This question had been asked for many times and I've read the solution and did it myself.
Tom the cat is chasing Jerry the mouse across a table surface 1.5 m off the floor. Jerry steps out of the way at the last second, and Tom slides off the edge of the table at a speed of 5.0 m/s. Where will Tom strike the floor, and what velocity components will he have just before he hits?
I just don't get the question that well. Aren't we taught that the x component doesn't matter? Then why did we use the velocity (5.0m/s) to find out the values...etc?
I just learned about projectile motion today and it was pretty complicated...thank you.
The velocity Tom had in the x direction determines how far away from the base of the table Tom lands. If he simply stepped off he would land at the base of the table. But if he has a velocity, he will land some distance from the base.
I understand that projectile motion can be confusing, but let's break down the question and the reasoning behind using the velocity (5.0 m/s) to find the values.
In this scenario, Tom the cat slides off the edge of the table with an initial velocity of 5.0 m/s. The question asks where Tom will strike the floor and what velocity components he will have just before he hits.
When an object is in projectile motion, it follows a curved path under the influence of gravity, assuming no other forces are acting on it.
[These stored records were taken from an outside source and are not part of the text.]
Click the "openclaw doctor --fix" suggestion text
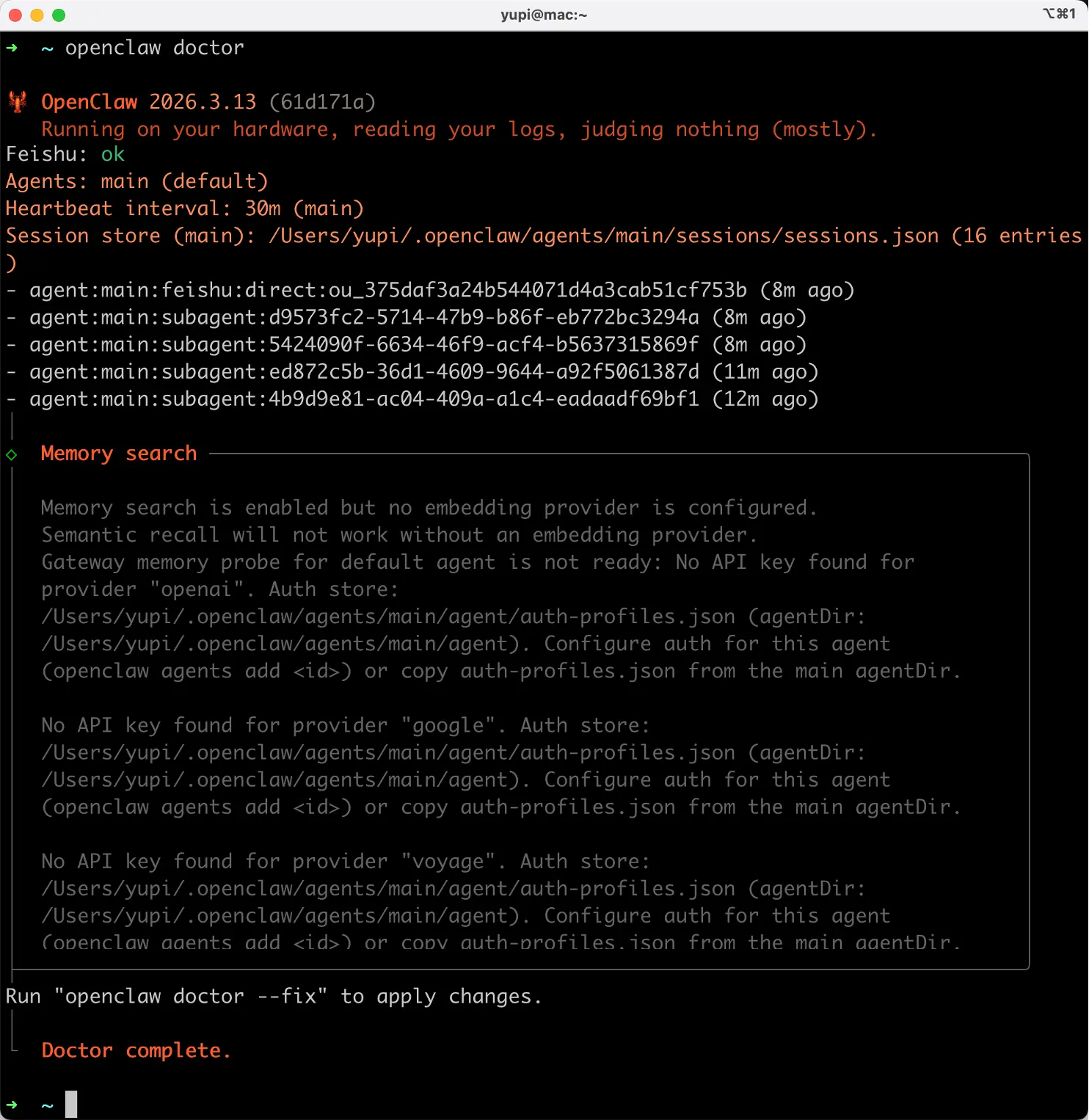 click(x=191, y=997)
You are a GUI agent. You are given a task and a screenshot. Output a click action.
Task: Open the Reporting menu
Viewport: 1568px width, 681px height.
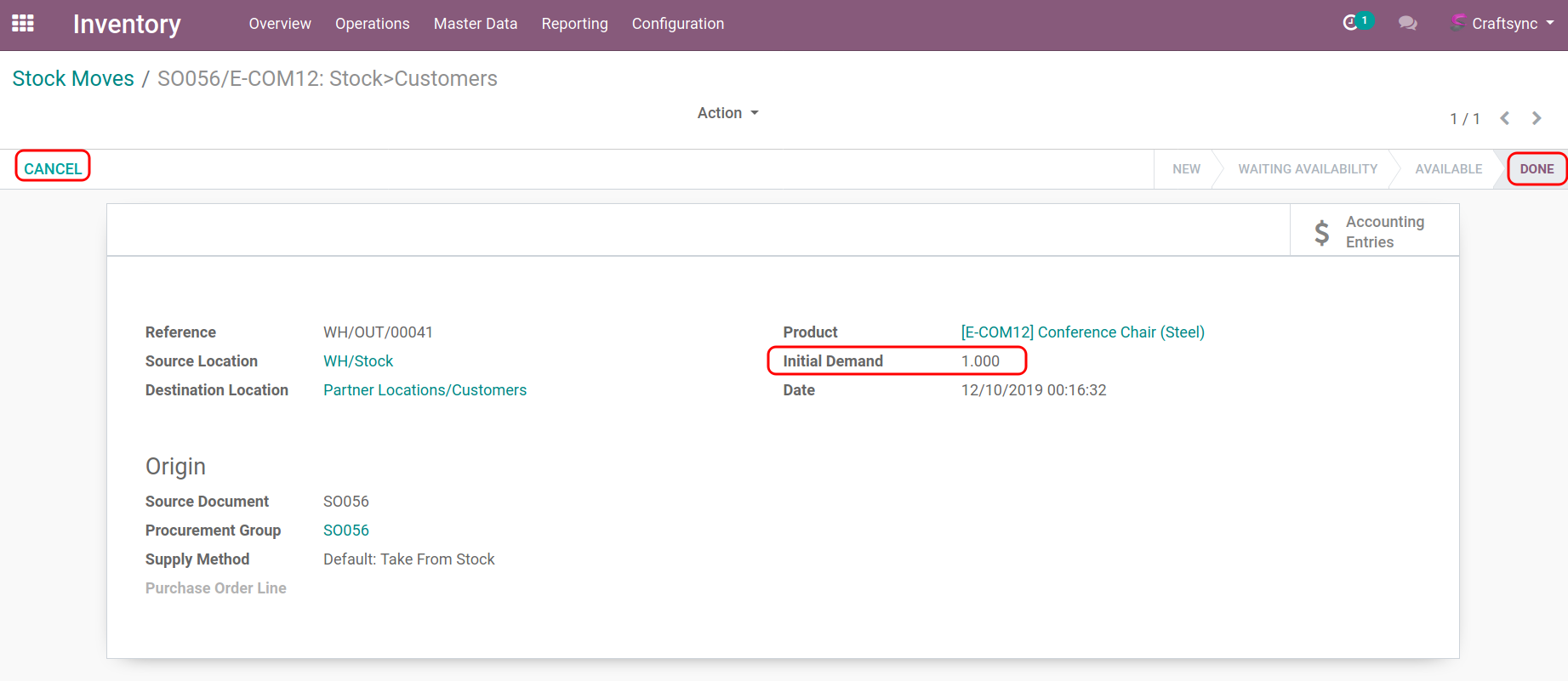pyautogui.click(x=574, y=24)

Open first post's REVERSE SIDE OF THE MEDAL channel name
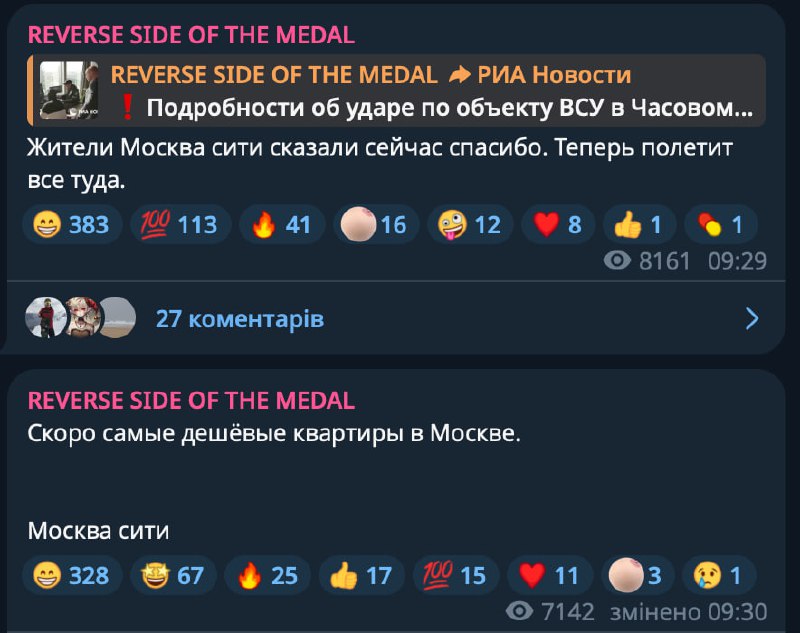coord(191,35)
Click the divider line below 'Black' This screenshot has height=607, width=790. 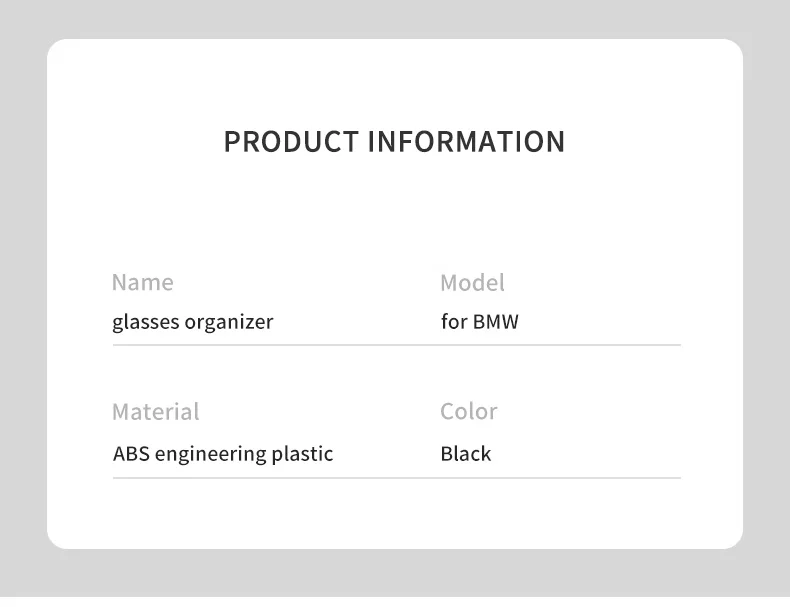[x=397, y=478]
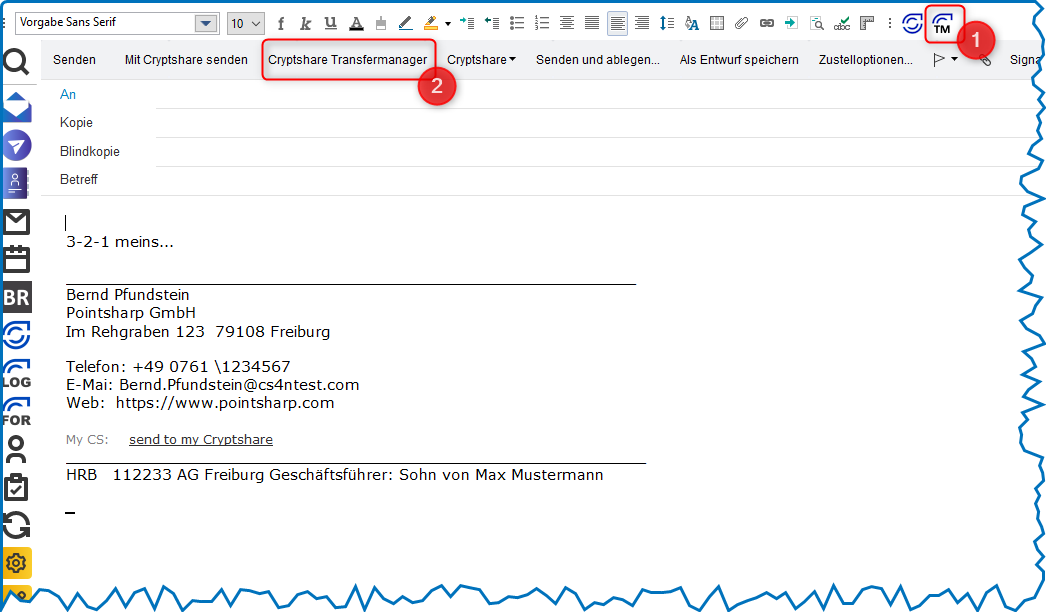Insert hyperlink using chain icon

[x=766, y=23]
The motion can be divided into two components: horizontal (x-direction) and vertical (y-direction).
While it is true that the x-component of the velocity does not affect the time of flight or the vertical motion, it does affect the horizontal distance traveled. In this case, since Tom slides off the table horizontally, the x-component of his velocity is relevant.
To solve this problem, we need to consider the vertical motion of Tom. Since he starts with an initial velocity of 5.0 m/s in the x-direction and falls freely in the y-direction due to gravity, we can use equations of motion to determine the time of flight and the vertical displacement.
Using the equation y = y0 + v0y * t + 1/2 * g * t^2, where y is the vertical displacement, y0 is the initial height (1.5 m), v0y is the initial vertical velocity (which is 0 m/s since the vertical velocity at the start is 0 in this case), g is the acceleration due to gravity (-9.8 m/s^2), and t is the time of flight, we can calculate the time it takes for Tom to hit the ground.
Next, we can use the equation x = x0 + v0x * t, where x is the horizontal distance traveled, x0 is the initial horizontal position (which is also 0 in this case), v0x is the initial horizontal velocity (which is 5.0 m/s), and t is the time of flight to calculate the horizontal distance.
The point where Tom strikes the floor will have a horizontal distance (x-coordinate) from the table edge and a vertical displacement (y-coordinate) below the table surface. These values can be found using the equations mentioned above.
Finally, to determine the velocity components just before Tom hits the floor, we can use the equations of motion. The x-component of the velocity will remain constant at 5.0 m/s since there is no horizontal force acting on Tom. The y-component of the velocity will change due to acceleration from gravity and can be calculated using the equation v = v0 + g * t, where v is the final vertical velocity and v0 is the initial vertical velocity.
By plugging in the calculated values of time and initial velocities into the equations mentioned above, we can find the x and y velocity components just before Tom hits the floor.
So, to summarize, we need to consider the x-component to find the horizontal distance traveled by Tom. We can use the equations of motion to calculate the time of flight and vertical displacement. The point of impact can be found by combining the horizontal distance and vertical displacement. Finally, the velocity components just before hitting the floor can be determined by considering the x and y motion separately.